## TASK
Omit the pictures, then reproduce exactly the line bearing "You are a GUI" and every line after it up to and including the last line of the entries below.

Stored records
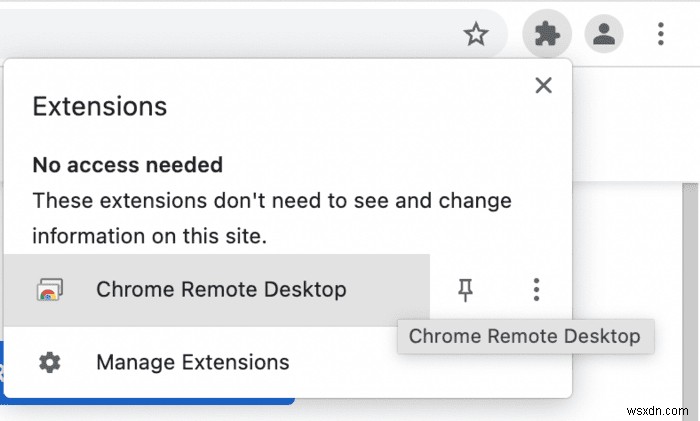Select the Chrome Remote Desktop label
The width and height of the screenshot is (700, 421).
[x=221, y=290]
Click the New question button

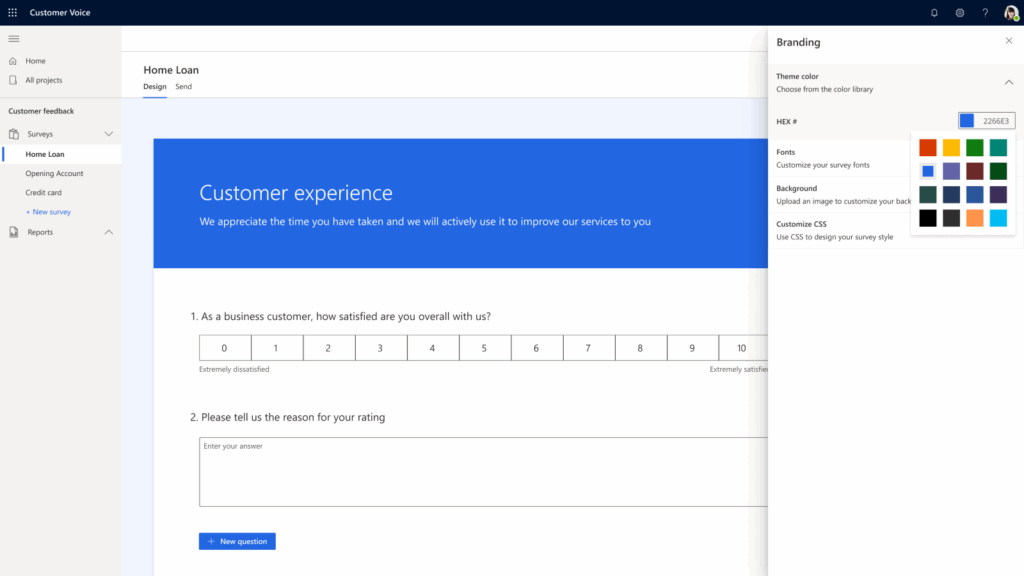tap(237, 541)
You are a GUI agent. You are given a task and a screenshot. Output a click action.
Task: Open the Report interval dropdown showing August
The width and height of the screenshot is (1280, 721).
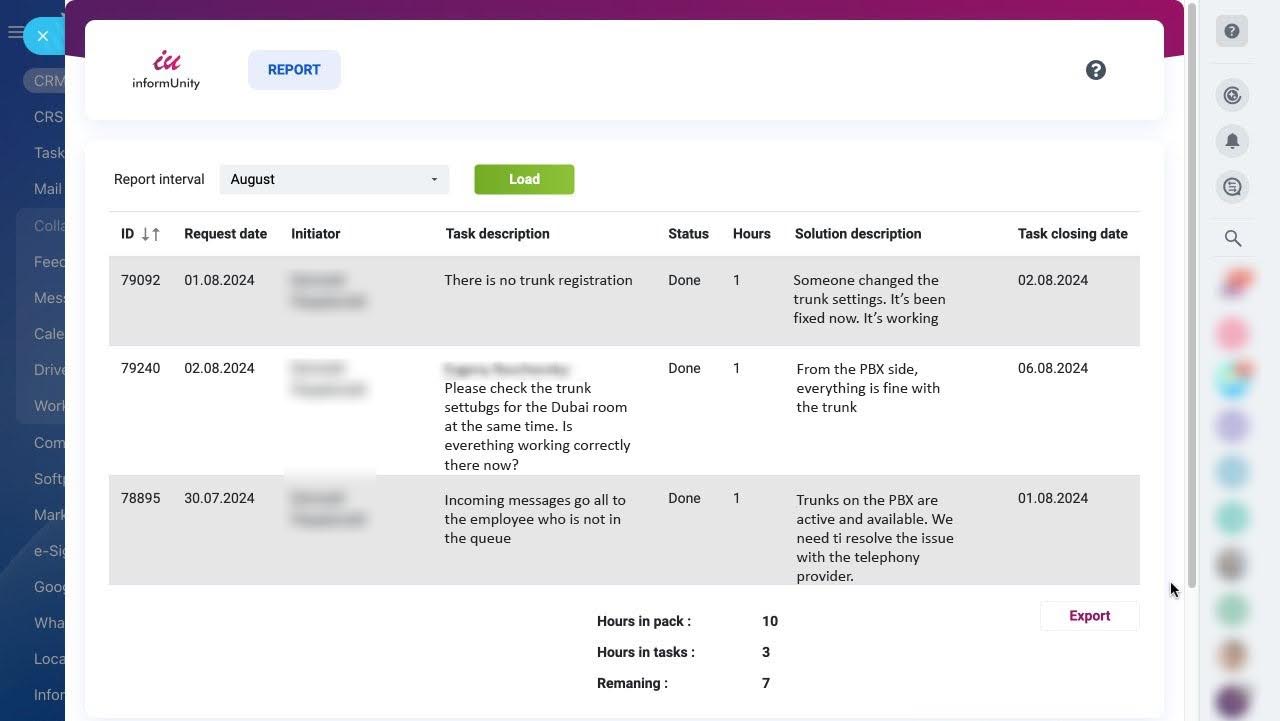click(x=334, y=179)
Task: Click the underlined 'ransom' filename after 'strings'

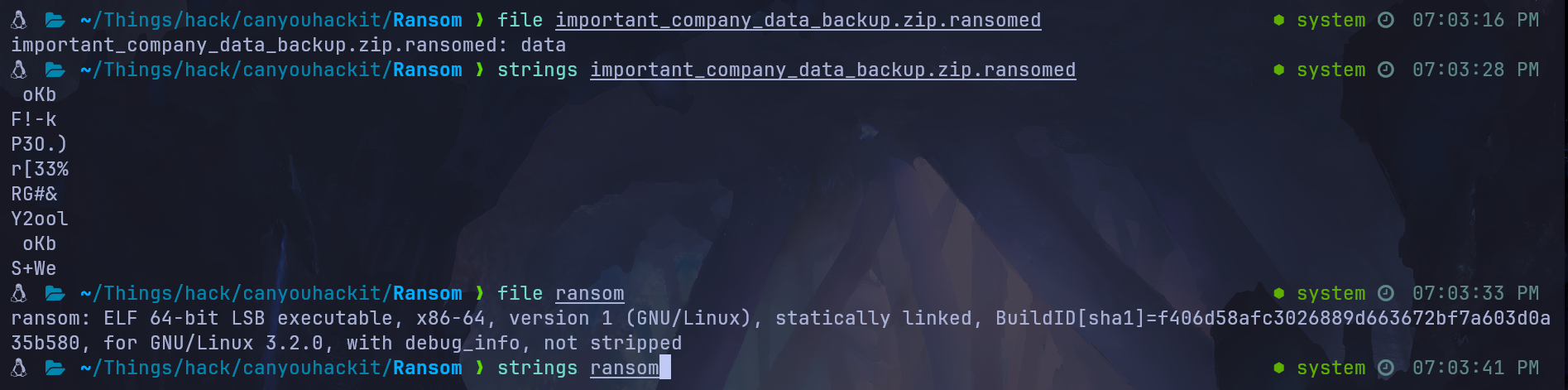Action: [625, 368]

## ANSWER SECTION
You are a GUI agent. You are given a task and a screenshot. Output a click action.
Task: Open the Report interval dropdown showing August
The width and height of the screenshot is (1280, 721).
click(x=334, y=179)
Task: Click the underlined 'ransom' filename after 'strings'

Action: [625, 368]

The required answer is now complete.